Problem to solve: Nothing should be omitted: restate the full listing word for word.

Material for the task:
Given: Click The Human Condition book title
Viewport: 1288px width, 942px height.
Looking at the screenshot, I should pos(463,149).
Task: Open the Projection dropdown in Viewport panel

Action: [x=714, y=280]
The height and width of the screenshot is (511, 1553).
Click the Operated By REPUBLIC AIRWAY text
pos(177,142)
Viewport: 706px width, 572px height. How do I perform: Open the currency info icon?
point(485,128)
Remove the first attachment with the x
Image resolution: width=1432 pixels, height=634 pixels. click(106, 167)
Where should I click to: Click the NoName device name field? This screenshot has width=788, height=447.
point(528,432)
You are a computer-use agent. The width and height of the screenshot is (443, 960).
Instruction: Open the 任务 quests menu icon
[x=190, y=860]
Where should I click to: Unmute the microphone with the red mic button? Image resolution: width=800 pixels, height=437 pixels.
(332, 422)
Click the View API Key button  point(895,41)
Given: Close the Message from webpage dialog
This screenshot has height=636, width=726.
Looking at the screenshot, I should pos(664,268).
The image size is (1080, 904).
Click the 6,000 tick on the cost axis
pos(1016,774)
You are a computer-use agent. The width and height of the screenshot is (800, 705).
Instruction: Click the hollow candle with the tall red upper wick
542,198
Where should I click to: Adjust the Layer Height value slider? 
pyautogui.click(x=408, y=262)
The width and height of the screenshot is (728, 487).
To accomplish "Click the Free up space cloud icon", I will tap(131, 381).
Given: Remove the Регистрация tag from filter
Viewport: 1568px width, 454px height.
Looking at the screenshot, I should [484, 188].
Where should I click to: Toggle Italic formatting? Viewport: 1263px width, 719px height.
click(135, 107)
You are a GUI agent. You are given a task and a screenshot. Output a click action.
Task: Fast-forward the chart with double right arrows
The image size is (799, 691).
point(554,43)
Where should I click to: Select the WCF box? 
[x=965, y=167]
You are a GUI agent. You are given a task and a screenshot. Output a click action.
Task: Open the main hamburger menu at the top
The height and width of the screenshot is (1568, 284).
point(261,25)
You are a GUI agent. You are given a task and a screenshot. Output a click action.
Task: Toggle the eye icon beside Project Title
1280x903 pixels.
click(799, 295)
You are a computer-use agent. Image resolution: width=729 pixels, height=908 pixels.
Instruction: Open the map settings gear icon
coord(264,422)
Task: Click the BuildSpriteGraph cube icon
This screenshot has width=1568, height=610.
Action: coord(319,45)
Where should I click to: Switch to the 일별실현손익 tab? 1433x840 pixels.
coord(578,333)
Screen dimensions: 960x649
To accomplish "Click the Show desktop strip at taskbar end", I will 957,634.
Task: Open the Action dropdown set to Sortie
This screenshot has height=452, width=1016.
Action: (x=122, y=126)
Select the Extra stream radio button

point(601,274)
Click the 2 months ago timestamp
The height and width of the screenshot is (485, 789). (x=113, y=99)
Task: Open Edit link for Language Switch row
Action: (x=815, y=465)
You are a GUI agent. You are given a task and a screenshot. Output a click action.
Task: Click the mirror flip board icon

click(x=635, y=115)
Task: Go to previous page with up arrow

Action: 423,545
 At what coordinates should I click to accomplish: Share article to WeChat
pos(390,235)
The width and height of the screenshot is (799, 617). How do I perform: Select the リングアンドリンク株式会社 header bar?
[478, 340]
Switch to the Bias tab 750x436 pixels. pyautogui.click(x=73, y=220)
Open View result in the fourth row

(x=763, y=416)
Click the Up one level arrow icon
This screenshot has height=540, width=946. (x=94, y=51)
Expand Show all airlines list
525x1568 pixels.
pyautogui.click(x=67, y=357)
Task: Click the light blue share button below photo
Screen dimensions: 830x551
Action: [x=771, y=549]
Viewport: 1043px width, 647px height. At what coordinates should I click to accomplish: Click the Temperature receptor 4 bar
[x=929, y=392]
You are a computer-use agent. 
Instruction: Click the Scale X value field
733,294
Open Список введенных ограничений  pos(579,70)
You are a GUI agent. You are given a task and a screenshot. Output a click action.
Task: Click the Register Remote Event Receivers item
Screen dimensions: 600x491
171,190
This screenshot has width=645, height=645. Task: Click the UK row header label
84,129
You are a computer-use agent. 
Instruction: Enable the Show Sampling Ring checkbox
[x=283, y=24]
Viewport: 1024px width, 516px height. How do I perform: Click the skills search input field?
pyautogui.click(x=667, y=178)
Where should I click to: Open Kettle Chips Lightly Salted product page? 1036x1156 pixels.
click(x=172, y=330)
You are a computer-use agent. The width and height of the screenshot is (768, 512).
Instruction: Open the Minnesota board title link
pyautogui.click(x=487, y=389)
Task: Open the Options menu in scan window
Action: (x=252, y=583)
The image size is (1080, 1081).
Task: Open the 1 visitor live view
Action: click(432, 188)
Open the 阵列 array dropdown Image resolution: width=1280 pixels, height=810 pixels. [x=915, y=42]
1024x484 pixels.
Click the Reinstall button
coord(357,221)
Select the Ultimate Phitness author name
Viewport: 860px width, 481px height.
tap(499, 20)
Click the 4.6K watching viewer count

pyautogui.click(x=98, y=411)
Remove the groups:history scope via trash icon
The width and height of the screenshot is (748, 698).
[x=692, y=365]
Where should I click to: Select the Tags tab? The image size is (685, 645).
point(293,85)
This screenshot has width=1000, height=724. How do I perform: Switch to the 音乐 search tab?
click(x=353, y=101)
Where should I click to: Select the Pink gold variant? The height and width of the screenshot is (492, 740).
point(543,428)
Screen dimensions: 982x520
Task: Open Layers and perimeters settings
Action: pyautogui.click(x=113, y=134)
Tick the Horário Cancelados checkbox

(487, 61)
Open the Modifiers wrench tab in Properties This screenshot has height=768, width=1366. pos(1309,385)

Expected output:
Given: Click The Human Condition book title
Viewport: 1288px width, 942px height.
Looking at the screenshot, I should pos(463,149).
Task: Open the Projection dropdown in Viewport panel

Action: [x=714, y=280]
The height and width of the screenshot is (511, 1553).
Click the Operated By REPUBLIC AIRWAY text
pos(177,142)
Viewport: 706px width, 572px height. How do I perform: Open the currency info icon?
point(485,128)
Remove the first attachment with the x
Image resolution: width=1432 pixels, height=634 pixels. click(106, 167)
Where should I click to: Click the NoName device name field? This screenshot has width=788, height=447.
point(528,432)
You are a computer-use agent. The width and height of the screenshot is (443, 960).
Instruction: Open the 任务 quests menu icon
[x=190, y=860]
Where should I click to: Unmute the microphone with the red mic button? Image resolution: width=800 pixels, height=437 pixels.
(332, 422)
Click the View API Key button  point(895,41)
Given: Close the Message from webpage dialog
This screenshot has height=636, width=726.
Looking at the screenshot, I should pos(664,268).
The image size is (1080, 904).
Click the 6,000 tick on the cost axis
pos(1016,774)
You are a computer-use agent. The width and height of the screenshot is (800, 705).
Instruction: Click the hollow candle with the tall red upper wick
542,198
Where should I click to: Adjust the Layer Height value slider? 
pyautogui.click(x=408, y=262)
The width and height of the screenshot is (728, 487).
To accomplish "Click the Free up space cloud icon", I will tap(131, 381).
Given: Remove the Регистрация tag from filter
Viewport: 1568px width, 454px height.
Looking at the screenshot, I should [484, 188].
Where should I click to: Toggle Italic formatting? Viewport: 1263px width, 719px height.
click(135, 107)
You are a GUI agent. You are given a task and a screenshot. Output a click action.
Task: Fast-forward the chart with double right arrows
The image size is (799, 691).
point(554,43)
Where should I click to: Select the WCF box? 
[x=965, y=167]
You are a GUI agent. You are given a task and a screenshot. Output a click action.
Task: Open the main hamburger menu at the top
The height and width of the screenshot is (1568, 284).
point(261,25)
You are a GUI agent. You are given a task and a screenshot. Output a click action.
Task: Toggle the eye icon beside Project Title
1280x903 pixels.
click(799, 295)
You are a computer-use agent. Image resolution: width=729 pixels, height=908 pixels.
Instruction: Open the map settings gear icon
coord(264,422)
Task: Click the BuildSpriteGraph cube icon
This screenshot has width=1568, height=610.
Action: coord(319,45)
Where should I click to: Switch to the 일별실현손익 tab? 1433x840 pixels.
coord(578,333)
Screen dimensions: 960x649
To accomplish "Click the Show desktop strip at taskbar end", I will 957,634.
Task: Open the Action dropdown set to Sortie
This screenshot has height=452, width=1016.
Action: (x=122, y=126)
Select the Extra stream radio button

point(601,274)
Click the 2 months ago timestamp
The height and width of the screenshot is (485, 789). (x=113, y=99)
Task: Open Edit link for Language Switch row
Action: (x=815, y=465)
You are a GUI agent. You are given a task and a screenshot. Output a click action.
Task: Click the mirror flip board icon

click(x=635, y=115)
Task: Go to previous page with up arrow

Action: 423,545
 At what coordinates should I click to accomplish: Share article to WeChat
pos(390,235)
The width and height of the screenshot is (799, 617). How do I perform: Select the リングアンドリンク株式会社 header bar?
[478, 340]
Switch to the Bias tab 750x436 pixels. pyautogui.click(x=73, y=220)
Open View result in the fourth row

(x=763, y=416)
Click the Up one level arrow icon
This screenshot has height=540, width=946. (x=94, y=51)
Expand Show all airlines list
525x1568 pixels.
pyautogui.click(x=67, y=357)
Task: Click the light blue share button below photo
Screen dimensions: 830x551
Action: [x=771, y=549]
Viewport: 1043px width, 647px height. At what coordinates should I click to accomplish: Click the Temperature receptor 4 bar
[x=929, y=392]
You are a computer-use agent. 
Instruction: Click the Scale X value field
733,294
Open Список введенных ограничений  pos(579,70)
You are a GUI agent. You are given a task and a screenshot. Output a click action.
Task: Click the Register Remote Event Receivers item
Screen dimensions: 600x491
171,190
This screenshot has width=645, height=645. Task: Click the UK row header label
84,129
You are a computer-use agent. 
Instruction: Enable the Show Sampling Ring checkbox
[x=283, y=24]
Viewport: 1024px width, 516px height. How do I perform: Click the skills search input field?
pyautogui.click(x=667, y=178)
Where should I click to: Open Kettle Chips Lightly Salted product page? 1036x1156 pixels.
click(x=172, y=330)
You are a computer-use agent. The width and height of the screenshot is (768, 512).
Instruction: Open the Minnesota board title link
pyautogui.click(x=487, y=389)
Task: Open the Options menu in scan window
Action: (x=252, y=583)
The image size is (1080, 1081).
Task: Open the 1 visitor live view
Action: click(432, 188)
Open the 阵列 array dropdown Image resolution: width=1280 pixels, height=810 pixels. [x=915, y=42]
1024x484 pixels.
Click the Reinstall button
coord(357,221)
Select the Ultimate Phitness author name
Viewport: 860px width, 481px height.
tap(499, 20)
Click the 4.6K watching viewer count

pyautogui.click(x=98, y=411)
Remove the groups:history scope via trash icon
The width and height of the screenshot is (748, 698).
[x=692, y=365]
Where should I click to: Select the Tags tab? The image size is (685, 645).
point(293,85)
This screenshot has width=1000, height=724. How do I perform: Switch to the 音乐 search tab?
click(x=353, y=101)
Where should I click to: Select the Pink gold variant? The height and width of the screenshot is (492, 740).
point(543,428)
Screen dimensions: 982x520
Task: Open Layers and perimeters settings
Action: pyautogui.click(x=113, y=134)
Tick the Horário Cancelados checkbox

(487, 61)
Open the Modifiers wrench tab in Properties This screenshot has height=768, width=1366. pos(1309,385)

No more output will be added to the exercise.